Sachant éviter les écueils et s'éloigner quelque peu des clichés, La guerre des Amazones offre une vision différente des légendaires guerrières et la rigueur historique dût-elle en souffrir, il est bien qu'il en soit ainsi !
Triste album qui nous vient en ce début janvier. Il y a presque dix ans sortait un miracle, Le chevalier à la licorne, du même duo, qui faisait exploser le talent brut de l’espagnol Guillermo Gonzalez Escalada dans un sublime et tragique poème graphique médiéval. Malheureusement l’annonce de ce second album s’accompagna rapidement de celle du décès de l’artiste en 2021. Seules quelques pages manquaient sur le scénario de Stephane Piatzszek, que deux dessinateur complétèrent dans le respect du style original.
Les histoires païennes sont légion. Le titre pouvait être trompeur et si l’album se centre bien sur l’itinéraire de la princesse Libussa, figure légendaire du peuple tchèque que l’on rattache à une armée de résistantes amazones, c’est plutôt l’histoire d’amour de cette héritière farouche avec une de ses guerrières alors que le danger qui menace son peuple est immense, qui intéresse le scénariste. Malheureusement le récit est incertain, comme si l’auteur n’avais su où mettre la focale et surtout par abus de suggestion. Il y a peu de textes et l’enchaînement des séquences n’est guère expliqué, ce qui rend la lecture par moment confuse.

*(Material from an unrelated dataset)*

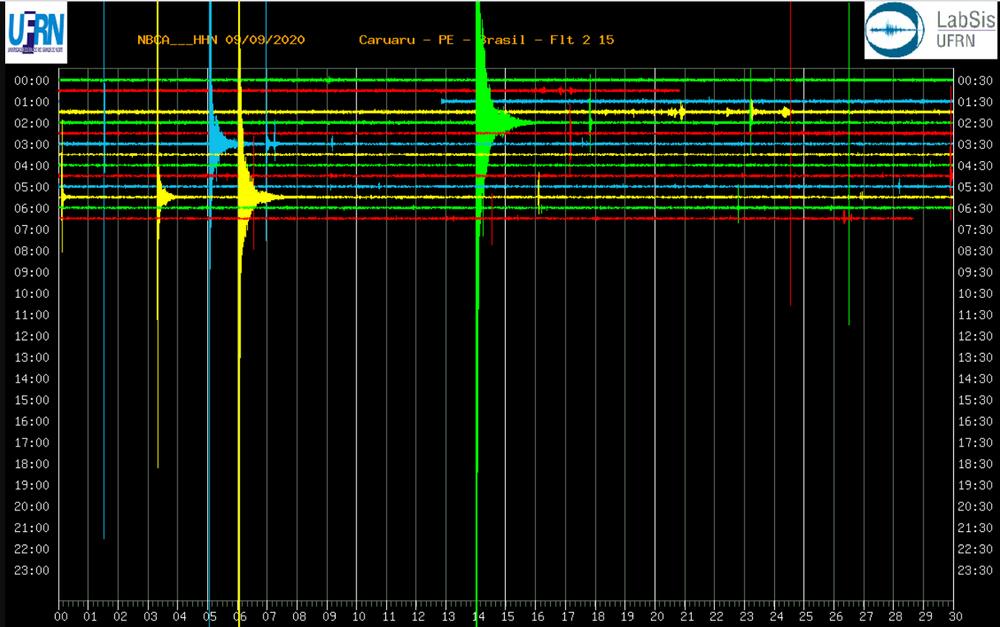Click the UFRN logo in the top-left corner

36,31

Le dessin de son comparse est toujours aussi brillant mais l’aspect fruste de ses visages médiévaux n’aide pas à la compréhension en rendant parfois peu lisible la distinction entre ces personnages. Le style de Guillermo Gonzalez Escalada, si fort dans l’action et les visions oniriques, ne compense pas le manque de précision du scénario. De même, les quelques surgissements fantastiques, graphiquement puissants, ne semblent pas servir
l’histoire où la sœur mystique de l’héroïne est totalement muette et trop peu en interaction pour que l’on puisse s’y intéresser vraiment.
Oubliant de nous proposer de belles batailles épiques grand public, tiraillé entre sa Légende, un amour féminin impossible, le devoir dynastique et l’oppression chrétienne sur les anciennes traditions Stephane Piatzszek se contente d’admirer les sublimes compositions du dessinateur espagnol et échoue à nous emporter dans ce drame amoureux mal défini. L’album regorge pourtant de très belles scènes de banquet, de poursuites ou de complots, mais le tout reste mal monté par un récit trop suggestif.
Le duo n’aura donc pas réussi à rééditer le coup de maître de leur premier album. Il restera à admirer l’art si organique du défunt pour regretter, plus que l’album lui-même, la perte d’un très grand artiste.